Dataset entries
□ □ □
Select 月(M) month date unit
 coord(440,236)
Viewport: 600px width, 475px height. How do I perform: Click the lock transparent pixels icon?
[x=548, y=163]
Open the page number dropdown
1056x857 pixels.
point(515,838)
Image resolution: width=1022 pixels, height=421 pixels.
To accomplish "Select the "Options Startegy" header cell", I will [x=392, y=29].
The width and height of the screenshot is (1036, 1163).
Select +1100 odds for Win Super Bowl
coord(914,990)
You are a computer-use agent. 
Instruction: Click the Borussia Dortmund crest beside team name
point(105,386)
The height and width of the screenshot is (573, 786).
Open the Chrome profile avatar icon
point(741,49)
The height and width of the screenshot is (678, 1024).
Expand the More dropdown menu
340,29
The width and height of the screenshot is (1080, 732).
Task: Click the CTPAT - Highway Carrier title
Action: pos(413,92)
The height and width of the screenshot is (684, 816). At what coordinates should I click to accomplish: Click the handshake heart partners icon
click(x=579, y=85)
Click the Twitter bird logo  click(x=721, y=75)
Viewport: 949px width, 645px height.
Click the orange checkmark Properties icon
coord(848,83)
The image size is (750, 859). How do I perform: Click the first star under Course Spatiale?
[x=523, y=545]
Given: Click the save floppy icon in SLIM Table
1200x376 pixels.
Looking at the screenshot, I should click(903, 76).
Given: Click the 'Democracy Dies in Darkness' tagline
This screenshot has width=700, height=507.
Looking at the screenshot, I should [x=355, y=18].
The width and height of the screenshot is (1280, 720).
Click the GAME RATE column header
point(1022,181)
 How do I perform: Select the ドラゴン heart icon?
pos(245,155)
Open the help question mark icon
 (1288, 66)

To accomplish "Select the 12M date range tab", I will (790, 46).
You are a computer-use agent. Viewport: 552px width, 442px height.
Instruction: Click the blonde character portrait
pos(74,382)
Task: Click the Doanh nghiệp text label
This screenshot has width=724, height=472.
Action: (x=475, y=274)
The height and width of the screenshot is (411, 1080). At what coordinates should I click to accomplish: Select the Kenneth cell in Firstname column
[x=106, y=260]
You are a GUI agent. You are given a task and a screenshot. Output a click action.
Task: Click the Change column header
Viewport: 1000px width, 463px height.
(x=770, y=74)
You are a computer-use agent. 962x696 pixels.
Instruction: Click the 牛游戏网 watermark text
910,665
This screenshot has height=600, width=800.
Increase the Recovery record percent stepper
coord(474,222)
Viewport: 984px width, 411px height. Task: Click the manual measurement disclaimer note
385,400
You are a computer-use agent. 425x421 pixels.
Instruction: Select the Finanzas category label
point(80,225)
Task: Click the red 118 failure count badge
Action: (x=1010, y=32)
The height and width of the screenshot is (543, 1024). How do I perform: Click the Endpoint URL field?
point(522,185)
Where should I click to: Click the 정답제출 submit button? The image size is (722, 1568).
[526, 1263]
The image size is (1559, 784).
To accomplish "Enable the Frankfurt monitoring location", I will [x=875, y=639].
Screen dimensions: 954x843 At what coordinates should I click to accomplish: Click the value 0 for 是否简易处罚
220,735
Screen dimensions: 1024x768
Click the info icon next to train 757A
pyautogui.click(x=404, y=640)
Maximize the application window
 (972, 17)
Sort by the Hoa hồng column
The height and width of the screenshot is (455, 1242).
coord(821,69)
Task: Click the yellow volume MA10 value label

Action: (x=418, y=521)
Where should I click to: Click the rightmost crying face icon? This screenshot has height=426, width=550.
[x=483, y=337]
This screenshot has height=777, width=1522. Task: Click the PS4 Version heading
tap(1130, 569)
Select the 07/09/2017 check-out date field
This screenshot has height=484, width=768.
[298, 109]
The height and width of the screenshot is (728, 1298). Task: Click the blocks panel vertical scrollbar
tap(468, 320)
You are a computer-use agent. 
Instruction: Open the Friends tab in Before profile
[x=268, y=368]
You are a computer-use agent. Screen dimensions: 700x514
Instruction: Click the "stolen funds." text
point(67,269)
□ □ □
◆ **WHAT YOU ARE ASKED TO DO**:
Nothing but the lines from the start of the data through the line holding "Given: Click the 'Democracy" should be restated, and each one exactly.

◆ **ANSWER TO THIS PROBLEM**:
Select 月(M) month date unit
 coord(440,236)
Viewport: 600px width, 475px height. How do I perform: Click the lock transparent pixels icon?
[x=548, y=163]
Open the page number dropdown
1056x857 pixels.
point(515,838)
Image resolution: width=1022 pixels, height=421 pixels.
To accomplish "Select the "Options Startegy" header cell", I will [x=392, y=29].
The width and height of the screenshot is (1036, 1163).
Select +1100 odds for Win Super Bowl
coord(914,990)
You are a computer-use agent. 
Instruction: Click the Borussia Dortmund crest beside team name
point(105,386)
The height and width of the screenshot is (573, 786).
Open the Chrome profile avatar icon
point(741,49)
The height and width of the screenshot is (678, 1024).
Expand the More dropdown menu
340,29
The width and height of the screenshot is (1080, 732).
Task: Click the CTPAT - Highway Carrier title
Action: pos(413,92)
The height and width of the screenshot is (684, 816). At what coordinates should I click to accomplish: Click the handshake heart partners icon
click(x=579, y=85)
Click the Twitter bird logo  click(x=721, y=75)
Viewport: 949px width, 645px height.
Click the orange checkmark Properties icon
coord(848,83)
The image size is (750, 859). How do I perform: Click the first star under Course Spatiale?
[x=523, y=545]
Given: Click the save floppy icon in SLIM Table
1200x376 pixels.
Looking at the screenshot, I should click(903, 76).
Given: Click the 'Democracy Dies in Darkness' tagline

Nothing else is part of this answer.